Thanks for the information.  We only have a couple of Vista clients, but we do have a fair number (probably 40% or more) that are XP SP3.  I've just changed this policy in our test group, and will roll it out to the rest if it pans out.

We have seen one Vista computer have hundreds of false-positive this morning associated with this update from yesterday.  The specific event description is:

    [SID: 20628] MSRPC Mutiple Headers detected. Traffic has been allowed from this application: C:\WINDOWS\system32\ntoskrnl.exe

The remote host is Windows Server 2003 R2 x64, which is printer server for us.  Our other Vista (~10) computers don't have this problem and neither does our Windows XP SP3 (~300) computers.  I would rather not create a firewall exception for MSRPC Multiple Headers threat (http://www.symantec.com/business/security_response...), which would leave our clients valuable to this type of attack.  I would like to see Symantec fix the problem with their recent update.

 This is a known IPS false positive..
 Follow the above workaround this will fix later on.

I have a workstation with XP Sp2 that is getting this error. I also get the error above on multiple workstations, but sometimes it says svchost.exe instead of ntoskrnl.exe

[SID: 20628] MSRPC Mutiple Headers detected. Traffic has been allowed from this application: C:\WINDOWS\system32\svchost.exe

I agree with Scott.  Is allowing this a good idea? I know you say "Follow the above workaround this will fix later on", but when? If you are going to fix it soon, I would rather live with the alert than be more vulnerable. As Scott pointed out, Symantecs info on this IPS event looks pretty serious (my favorite is the last line, but I will give Symantec a break since it seemed to just come out):
MSRPC Mutiple Headers

I don't think this should be credited as a solution just yet. Maybe a workaround, but no solution was given.

You can contact Symantec Tech support. So that they can collect the needed data & resolve this issue as soon as possible. 

The problem lies with IPS definitions dated 2009-10-20 rev.001.  My simple workaround was to rollback to pervious IPS definitions by following the instructions I found at http://service1.symantec.com/support/ent-security.... (note: these instructions don’t match MR5 SEPM interface, but were close enough for me to follow).  I also needed to manually run LiveUpdate on SEPM for the clients to get the rolled backed IPS definitions.
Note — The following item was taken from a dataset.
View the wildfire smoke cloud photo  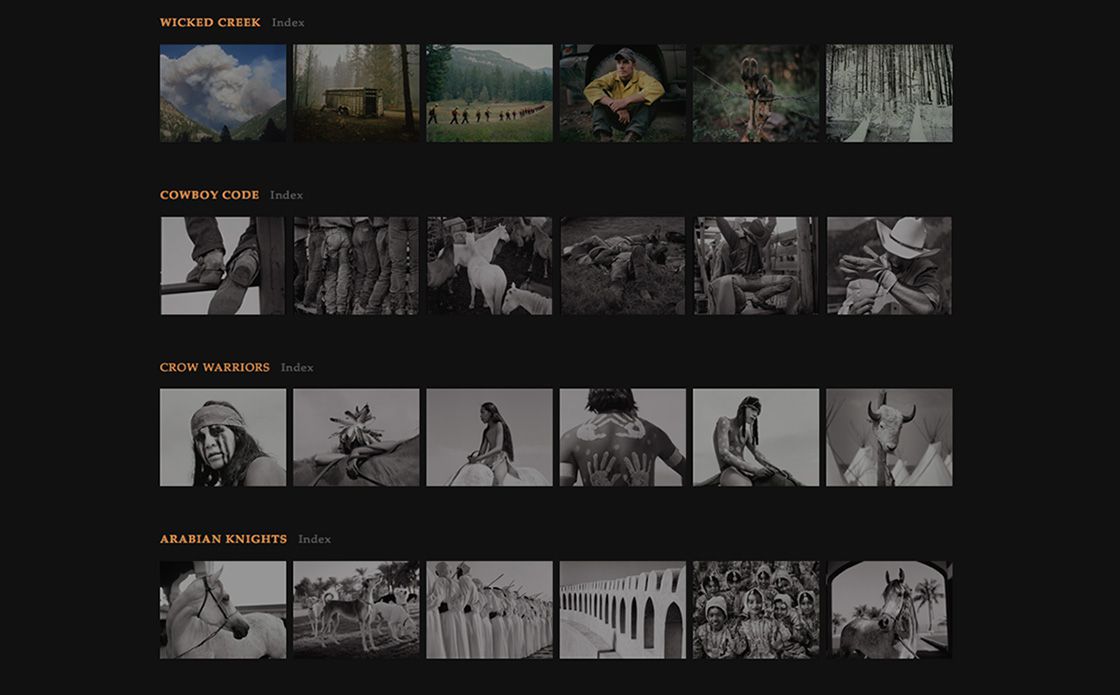223,93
I agree with Senrats that the firewall exception suggestion by Happytohelp is only a temporary workaround and not a solution.  Also I don’t have the time to help Symantec troubleshoot their own faultily definitions and they should do better testing before releasing definitions.

>[SID: 20628] MSRPC Mutiple Headers detected. Traffic...
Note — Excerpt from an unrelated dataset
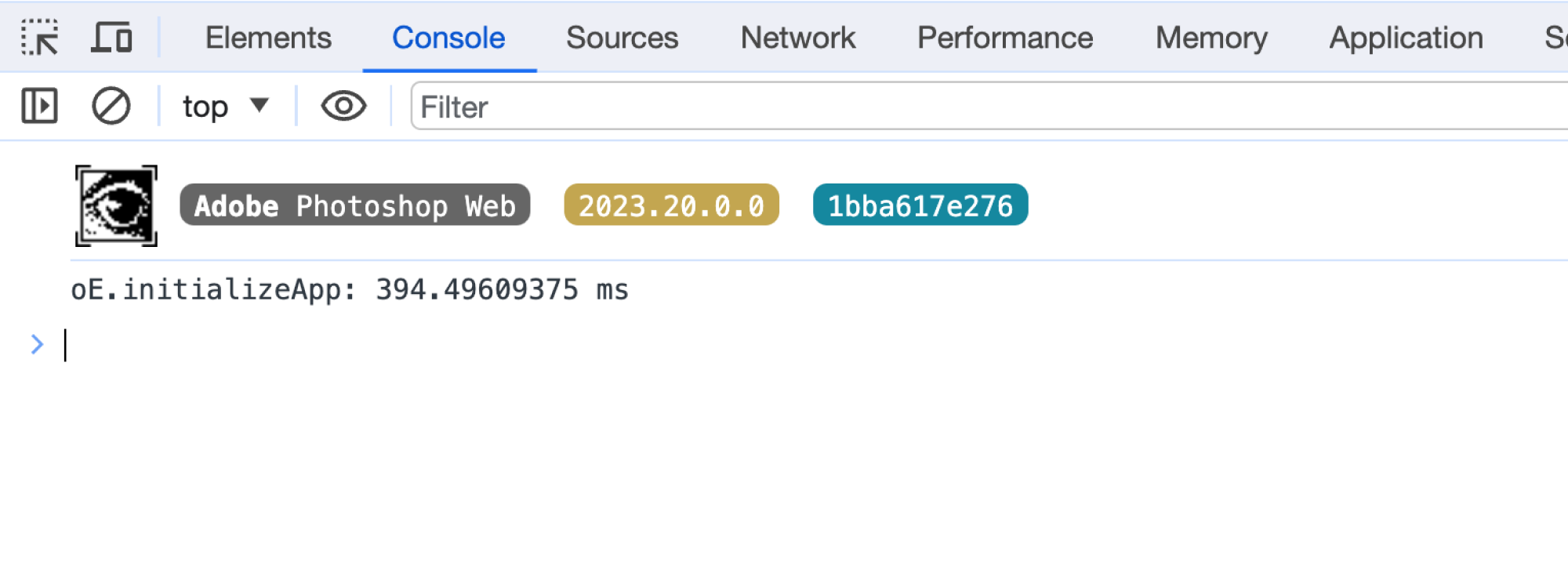
Task: Open the Sources tab
Action: (622, 38)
"Mutiple" ???  where is gone the "L" :)))   Maybe will come as well in next IPS release?

I didn't even catch that! 

I am still seeing this problem with some of my clients. Has the FIXED IPS DEFINITIONS been released or not? Any clarity on this.

@Amrut: 

Yes, should be solved now with:

Security Update 221 - for Symantec Client Security
Security Update 121 - for Symantec Endpoint Security

See: http://www.symantec.com/business/security_response...

for updates.

--cheers

Luca

The IPS definitions dated 2009-10-26 rev.018 resolves the false-positive for [SID: 20628] MSRPC Mutiple Headers detected, but now has false-positives for [SID: 21960] MSRPC Spooler GetPrinterData DoS detected. Now it appears to affect client Windows computers that aren't joined to our domain when connecting to our Windows Server 2003 R2 x64 printer server. When will Symantec get this correct?